### CONSIGNE 1
Recopiez sans rien changer, parmi les rangées, les lignes qui vont de celle contenant « The height and width of the screenshot is (495, 798). » jusqu'à celle contenant « 445x796 pixels. [387, 224] », ces deux lignes comprises.

### EXTRAIT DU DOCUMENT

╭──

L’histoire débute sur une scène, celle du départ de Tiziri pour la France. Cet
envol qu’elle s’apprête à prendre pour Paris (laissant derrière elle son époux
Mehdi) est la concrétisation d’un rêve qu’elle nourrissait depuis fort longtemps. Le
lecteur ignore, à première vue, les raisons de ce voyage. C’est à partir de là, que
commence le coup d’envoi des différentes rétrospections servant à reconstituer les
pièces de ce puzzle à travers les témoignages des différents personnages. Ceux-ci,
narrant à chacun leur tour, des épisodes de leurs vie, lèvent le voile sur des
histoires d’amour impossible, des traditions et des mœurs cultivées jusqu’à
l’obsession, des secrets entravant l’union de Tiziri et de Yuba, son premier amour.

╰──

### CONSIGNE 2
Répondez aux questions suivantes d'après l'extrait :
(a) Vers quelle ville Tiziri s'envole-t-elle ?
(b) Comment s'appelle l'époux qu'elle laisse derrière elle ?
(c) Qui est son premier amour ?

Entrées de texte et de position des éléments
╭──

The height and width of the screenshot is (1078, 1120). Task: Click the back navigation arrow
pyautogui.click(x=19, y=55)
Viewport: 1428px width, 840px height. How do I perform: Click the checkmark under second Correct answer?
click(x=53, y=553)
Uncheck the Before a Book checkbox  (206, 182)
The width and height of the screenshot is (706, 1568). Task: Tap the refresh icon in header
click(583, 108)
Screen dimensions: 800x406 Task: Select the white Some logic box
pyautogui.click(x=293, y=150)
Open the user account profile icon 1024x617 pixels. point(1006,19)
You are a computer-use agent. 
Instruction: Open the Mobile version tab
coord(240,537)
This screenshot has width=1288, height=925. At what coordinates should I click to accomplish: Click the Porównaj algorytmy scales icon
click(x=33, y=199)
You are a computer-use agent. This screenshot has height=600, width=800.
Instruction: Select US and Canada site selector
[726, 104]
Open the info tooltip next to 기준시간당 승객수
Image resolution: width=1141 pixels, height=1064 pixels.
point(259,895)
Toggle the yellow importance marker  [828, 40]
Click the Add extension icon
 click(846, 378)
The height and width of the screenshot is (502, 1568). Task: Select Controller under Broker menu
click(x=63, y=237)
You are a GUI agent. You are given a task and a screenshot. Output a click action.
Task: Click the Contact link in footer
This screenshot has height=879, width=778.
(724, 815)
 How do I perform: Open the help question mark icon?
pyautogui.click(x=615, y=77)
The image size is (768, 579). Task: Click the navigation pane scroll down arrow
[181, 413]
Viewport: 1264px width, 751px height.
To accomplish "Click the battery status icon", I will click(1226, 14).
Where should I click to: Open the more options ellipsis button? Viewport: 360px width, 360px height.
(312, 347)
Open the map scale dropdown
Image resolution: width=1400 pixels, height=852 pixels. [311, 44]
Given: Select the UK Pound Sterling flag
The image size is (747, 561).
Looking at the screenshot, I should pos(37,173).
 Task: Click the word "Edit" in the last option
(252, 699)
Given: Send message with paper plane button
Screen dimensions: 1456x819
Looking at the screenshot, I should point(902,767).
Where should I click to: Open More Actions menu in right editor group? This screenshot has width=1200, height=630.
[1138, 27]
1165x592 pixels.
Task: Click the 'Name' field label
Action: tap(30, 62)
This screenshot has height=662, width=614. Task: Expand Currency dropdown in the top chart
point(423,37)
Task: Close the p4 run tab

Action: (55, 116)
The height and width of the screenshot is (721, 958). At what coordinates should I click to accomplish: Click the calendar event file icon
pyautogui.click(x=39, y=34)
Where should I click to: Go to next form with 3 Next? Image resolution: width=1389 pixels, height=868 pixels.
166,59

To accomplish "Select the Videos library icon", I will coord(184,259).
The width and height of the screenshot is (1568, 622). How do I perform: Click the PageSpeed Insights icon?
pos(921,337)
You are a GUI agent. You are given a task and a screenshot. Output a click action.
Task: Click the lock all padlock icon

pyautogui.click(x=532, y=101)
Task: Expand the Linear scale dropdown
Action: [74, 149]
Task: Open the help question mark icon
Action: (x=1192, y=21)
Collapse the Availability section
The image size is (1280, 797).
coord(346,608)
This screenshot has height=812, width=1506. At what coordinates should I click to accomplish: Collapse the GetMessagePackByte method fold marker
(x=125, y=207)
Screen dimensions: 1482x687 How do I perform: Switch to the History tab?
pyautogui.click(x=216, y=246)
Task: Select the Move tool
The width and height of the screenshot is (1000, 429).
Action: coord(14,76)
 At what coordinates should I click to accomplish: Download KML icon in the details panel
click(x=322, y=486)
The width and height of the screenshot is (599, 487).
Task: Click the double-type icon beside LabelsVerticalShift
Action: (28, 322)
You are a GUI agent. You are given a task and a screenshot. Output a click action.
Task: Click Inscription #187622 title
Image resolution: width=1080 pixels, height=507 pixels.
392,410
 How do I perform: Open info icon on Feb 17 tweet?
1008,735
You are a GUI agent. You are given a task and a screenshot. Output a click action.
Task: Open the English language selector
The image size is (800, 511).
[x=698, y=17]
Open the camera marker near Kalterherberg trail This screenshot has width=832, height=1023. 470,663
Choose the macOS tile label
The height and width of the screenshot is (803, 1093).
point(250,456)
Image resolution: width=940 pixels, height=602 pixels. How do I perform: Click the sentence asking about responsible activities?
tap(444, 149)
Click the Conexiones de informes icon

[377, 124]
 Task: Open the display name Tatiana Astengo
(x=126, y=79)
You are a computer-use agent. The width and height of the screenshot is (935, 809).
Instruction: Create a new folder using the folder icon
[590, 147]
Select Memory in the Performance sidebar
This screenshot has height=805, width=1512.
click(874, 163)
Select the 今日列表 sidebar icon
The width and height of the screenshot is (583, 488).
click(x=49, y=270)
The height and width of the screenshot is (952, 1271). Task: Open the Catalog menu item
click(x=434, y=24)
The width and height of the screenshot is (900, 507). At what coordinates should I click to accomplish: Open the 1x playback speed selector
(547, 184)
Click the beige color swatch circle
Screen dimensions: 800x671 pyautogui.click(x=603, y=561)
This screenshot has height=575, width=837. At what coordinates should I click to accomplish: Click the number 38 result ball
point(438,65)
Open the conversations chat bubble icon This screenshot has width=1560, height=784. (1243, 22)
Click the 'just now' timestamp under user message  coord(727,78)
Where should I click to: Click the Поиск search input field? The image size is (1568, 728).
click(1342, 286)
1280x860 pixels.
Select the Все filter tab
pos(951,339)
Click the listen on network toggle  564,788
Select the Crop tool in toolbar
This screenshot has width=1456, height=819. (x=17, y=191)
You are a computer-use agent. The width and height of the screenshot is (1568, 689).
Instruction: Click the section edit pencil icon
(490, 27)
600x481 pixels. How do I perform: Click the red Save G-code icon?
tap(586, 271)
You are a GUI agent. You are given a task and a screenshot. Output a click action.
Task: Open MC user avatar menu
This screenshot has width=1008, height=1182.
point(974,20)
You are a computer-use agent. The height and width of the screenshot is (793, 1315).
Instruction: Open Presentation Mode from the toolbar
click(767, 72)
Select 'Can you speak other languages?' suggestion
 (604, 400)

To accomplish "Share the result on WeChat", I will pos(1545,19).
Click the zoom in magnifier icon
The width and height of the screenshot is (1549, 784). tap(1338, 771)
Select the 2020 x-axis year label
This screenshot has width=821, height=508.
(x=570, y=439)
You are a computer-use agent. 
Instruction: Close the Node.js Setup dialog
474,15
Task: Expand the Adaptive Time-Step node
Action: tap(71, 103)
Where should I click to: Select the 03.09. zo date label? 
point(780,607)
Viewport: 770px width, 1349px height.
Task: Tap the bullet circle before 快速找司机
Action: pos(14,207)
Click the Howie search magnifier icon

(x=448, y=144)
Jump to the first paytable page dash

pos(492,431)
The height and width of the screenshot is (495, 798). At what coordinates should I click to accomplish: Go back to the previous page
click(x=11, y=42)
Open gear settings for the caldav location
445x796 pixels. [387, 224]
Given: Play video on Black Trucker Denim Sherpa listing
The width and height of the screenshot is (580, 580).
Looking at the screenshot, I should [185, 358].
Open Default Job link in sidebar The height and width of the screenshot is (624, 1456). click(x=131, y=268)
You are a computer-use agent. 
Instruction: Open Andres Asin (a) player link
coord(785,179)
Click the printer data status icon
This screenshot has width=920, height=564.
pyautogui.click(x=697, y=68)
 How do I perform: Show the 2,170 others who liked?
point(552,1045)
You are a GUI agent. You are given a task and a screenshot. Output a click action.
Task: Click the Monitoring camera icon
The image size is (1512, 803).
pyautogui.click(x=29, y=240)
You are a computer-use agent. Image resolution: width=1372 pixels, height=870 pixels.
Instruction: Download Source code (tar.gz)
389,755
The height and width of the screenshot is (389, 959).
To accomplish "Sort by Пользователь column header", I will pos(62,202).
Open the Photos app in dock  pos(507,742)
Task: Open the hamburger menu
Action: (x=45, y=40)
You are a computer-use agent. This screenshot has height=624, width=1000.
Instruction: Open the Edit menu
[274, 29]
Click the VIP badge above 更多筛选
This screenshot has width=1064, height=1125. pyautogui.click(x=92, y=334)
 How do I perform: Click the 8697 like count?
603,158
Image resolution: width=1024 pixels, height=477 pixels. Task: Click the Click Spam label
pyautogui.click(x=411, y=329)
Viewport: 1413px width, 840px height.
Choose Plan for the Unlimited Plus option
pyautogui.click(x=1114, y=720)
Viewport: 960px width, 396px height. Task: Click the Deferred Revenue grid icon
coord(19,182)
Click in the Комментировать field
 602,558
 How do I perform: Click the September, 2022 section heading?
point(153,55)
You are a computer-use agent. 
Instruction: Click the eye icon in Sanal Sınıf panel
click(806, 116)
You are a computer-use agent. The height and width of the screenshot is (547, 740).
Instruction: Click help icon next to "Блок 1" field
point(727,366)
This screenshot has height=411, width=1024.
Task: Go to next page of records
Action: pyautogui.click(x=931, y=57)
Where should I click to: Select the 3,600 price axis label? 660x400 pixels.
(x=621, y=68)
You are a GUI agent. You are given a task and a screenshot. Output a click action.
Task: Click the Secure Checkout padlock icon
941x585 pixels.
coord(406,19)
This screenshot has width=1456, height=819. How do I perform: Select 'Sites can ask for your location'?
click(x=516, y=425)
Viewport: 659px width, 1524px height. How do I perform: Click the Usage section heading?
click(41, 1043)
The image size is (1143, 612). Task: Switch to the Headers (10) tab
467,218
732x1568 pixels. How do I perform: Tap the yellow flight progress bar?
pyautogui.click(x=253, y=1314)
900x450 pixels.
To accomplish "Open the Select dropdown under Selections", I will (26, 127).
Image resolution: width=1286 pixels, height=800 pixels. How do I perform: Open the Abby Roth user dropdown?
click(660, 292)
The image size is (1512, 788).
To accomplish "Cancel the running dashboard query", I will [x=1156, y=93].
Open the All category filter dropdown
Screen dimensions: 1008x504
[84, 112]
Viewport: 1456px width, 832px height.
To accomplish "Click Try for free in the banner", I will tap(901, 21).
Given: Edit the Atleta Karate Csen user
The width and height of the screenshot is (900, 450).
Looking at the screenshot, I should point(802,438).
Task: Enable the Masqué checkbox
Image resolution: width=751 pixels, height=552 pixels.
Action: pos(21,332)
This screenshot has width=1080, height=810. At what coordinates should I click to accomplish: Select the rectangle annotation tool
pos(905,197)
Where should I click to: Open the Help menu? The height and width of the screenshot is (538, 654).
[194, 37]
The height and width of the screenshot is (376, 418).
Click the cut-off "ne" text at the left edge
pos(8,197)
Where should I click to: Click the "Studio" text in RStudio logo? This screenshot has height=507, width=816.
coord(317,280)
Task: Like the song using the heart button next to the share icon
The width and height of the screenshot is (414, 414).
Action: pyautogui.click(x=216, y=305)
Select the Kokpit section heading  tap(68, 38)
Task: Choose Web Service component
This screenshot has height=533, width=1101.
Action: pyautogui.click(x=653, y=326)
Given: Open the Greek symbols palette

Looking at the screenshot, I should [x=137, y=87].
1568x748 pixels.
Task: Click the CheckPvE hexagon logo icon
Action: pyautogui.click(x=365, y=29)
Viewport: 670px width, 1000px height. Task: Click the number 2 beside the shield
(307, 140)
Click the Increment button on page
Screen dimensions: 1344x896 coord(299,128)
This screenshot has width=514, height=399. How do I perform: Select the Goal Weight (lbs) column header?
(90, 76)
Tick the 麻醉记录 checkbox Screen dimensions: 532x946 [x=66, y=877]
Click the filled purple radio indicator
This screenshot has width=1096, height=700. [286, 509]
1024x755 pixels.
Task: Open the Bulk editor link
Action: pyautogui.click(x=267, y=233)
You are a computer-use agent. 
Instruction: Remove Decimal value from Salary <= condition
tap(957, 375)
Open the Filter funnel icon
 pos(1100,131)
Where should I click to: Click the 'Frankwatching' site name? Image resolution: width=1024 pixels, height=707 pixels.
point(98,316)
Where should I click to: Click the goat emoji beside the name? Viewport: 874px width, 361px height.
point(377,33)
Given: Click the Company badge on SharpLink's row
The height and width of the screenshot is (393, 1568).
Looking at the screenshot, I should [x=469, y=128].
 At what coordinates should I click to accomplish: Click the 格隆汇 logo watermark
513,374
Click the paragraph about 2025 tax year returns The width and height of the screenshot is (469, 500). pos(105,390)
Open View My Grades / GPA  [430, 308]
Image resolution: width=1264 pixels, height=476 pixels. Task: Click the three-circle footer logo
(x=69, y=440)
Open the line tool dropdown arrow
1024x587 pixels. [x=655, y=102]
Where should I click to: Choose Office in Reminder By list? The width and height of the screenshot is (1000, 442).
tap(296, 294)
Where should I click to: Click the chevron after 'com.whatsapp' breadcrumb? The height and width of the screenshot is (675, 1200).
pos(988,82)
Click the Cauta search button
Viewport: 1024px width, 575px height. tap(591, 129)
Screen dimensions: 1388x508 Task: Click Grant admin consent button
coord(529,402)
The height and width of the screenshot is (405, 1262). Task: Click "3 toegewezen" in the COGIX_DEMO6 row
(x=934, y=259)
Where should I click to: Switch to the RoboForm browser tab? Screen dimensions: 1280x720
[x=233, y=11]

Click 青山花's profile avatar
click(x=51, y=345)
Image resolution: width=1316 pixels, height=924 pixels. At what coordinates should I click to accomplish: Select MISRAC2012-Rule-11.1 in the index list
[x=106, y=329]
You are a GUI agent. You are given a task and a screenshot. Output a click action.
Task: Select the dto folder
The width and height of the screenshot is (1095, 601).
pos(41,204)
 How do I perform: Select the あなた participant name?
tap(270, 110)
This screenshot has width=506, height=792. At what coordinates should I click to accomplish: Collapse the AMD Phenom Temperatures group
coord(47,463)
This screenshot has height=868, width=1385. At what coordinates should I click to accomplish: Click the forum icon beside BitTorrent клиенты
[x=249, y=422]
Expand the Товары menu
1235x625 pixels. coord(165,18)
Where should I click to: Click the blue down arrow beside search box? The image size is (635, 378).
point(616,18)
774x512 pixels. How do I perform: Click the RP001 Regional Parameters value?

╰──

### RÉPONSE 1
The height and width of the screenshot is (495, 798). At what coordinates should I click to accomplish: Go back to the previous page
click(x=11, y=42)
Open gear settings for the caldav location
445x796 pixels. [387, 224]

### RÉPONSE 2
(a) Paris.
(b) Mehdi.
(c) Yuba.